◆ Exercise materials:
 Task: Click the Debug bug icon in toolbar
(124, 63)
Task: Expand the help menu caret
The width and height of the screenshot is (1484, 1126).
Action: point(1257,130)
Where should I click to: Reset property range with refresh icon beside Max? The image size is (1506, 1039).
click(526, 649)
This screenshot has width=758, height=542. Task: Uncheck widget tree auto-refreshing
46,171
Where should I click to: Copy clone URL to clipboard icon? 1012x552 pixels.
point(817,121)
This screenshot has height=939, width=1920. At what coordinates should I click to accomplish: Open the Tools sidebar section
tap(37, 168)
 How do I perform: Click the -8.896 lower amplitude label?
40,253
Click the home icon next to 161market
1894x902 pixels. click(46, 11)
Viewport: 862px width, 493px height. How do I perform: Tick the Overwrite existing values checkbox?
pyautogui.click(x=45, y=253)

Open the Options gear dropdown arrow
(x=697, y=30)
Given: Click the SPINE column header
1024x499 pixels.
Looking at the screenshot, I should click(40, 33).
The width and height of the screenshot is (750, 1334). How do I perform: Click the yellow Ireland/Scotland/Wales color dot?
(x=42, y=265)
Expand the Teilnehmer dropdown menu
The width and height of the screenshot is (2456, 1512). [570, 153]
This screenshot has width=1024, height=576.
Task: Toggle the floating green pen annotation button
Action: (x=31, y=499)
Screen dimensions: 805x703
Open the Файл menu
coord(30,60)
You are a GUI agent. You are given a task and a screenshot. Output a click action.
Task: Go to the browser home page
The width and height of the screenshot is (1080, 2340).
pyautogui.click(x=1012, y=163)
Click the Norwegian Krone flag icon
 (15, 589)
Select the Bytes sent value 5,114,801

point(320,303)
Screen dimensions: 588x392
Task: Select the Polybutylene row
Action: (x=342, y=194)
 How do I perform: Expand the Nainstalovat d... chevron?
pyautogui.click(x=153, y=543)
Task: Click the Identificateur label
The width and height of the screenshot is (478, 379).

◆ Problem: Each line of the material is to be copied exactly.

◆ Task answer:
 Task: Click the Debug bug icon in toolbar
(124, 63)
Task: Expand the help menu caret
The width and height of the screenshot is (1484, 1126).
Action: point(1257,130)
Where should I click to: Reset property range with refresh icon beside Max? The image size is (1506, 1039).
click(526, 649)
This screenshot has width=758, height=542. Task: Uncheck widget tree auto-refreshing
46,171
Where should I click to: Copy clone URL to clipboard icon? 1012x552 pixels.
point(817,121)
This screenshot has height=939, width=1920. At what coordinates should I click to accomplish: Open the Tools sidebar section
tap(37, 168)
 How do I perform: Click the -8.896 lower amplitude label?
40,253
Click the home icon next to 161market
1894x902 pixels. click(46, 11)
Viewport: 862px width, 493px height. How do I perform: Tick the Overwrite existing values checkbox?
pyautogui.click(x=45, y=253)

Open the Options gear dropdown arrow
(x=697, y=30)
Given: Click the SPINE column header
1024x499 pixels.
Looking at the screenshot, I should click(40, 33).
The width and height of the screenshot is (750, 1334). How do I perform: Click the yellow Ireland/Scotland/Wales color dot?
(x=42, y=265)
Expand the Teilnehmer dropdown menu
The width and height of the screenshot is (2456, 1512). [570, 153]
This screenshot has width=1024, height=576.
Task: Toggle the floating green pen annotation button
Action: (x=31, y=499)
Screen dimensions: 805x703
Open the Файл menu
coord(30,60)
You are a GUI agent. You are given a task and a screenshot. Output a click action.
Task: Go to the browser home page
The width and height of the screenshot is (1080, 2340).
pyautogui.click(x=1012, y=163)
Click the Norwegian Krone flag icon
 (15, 589)
Select the Bytes sent value 5,114,801

point(320,303)
Screen dimensions: 588x392
Task: Select the Polybutylene row
Action: (x=342, y=194)
 How do I perform: Expand the Nainstalovat d... chevron?
pyautogui.click(x=153, y=543)
Task: Click the Identificateur label
The width and height of the screenshot is (478, 379).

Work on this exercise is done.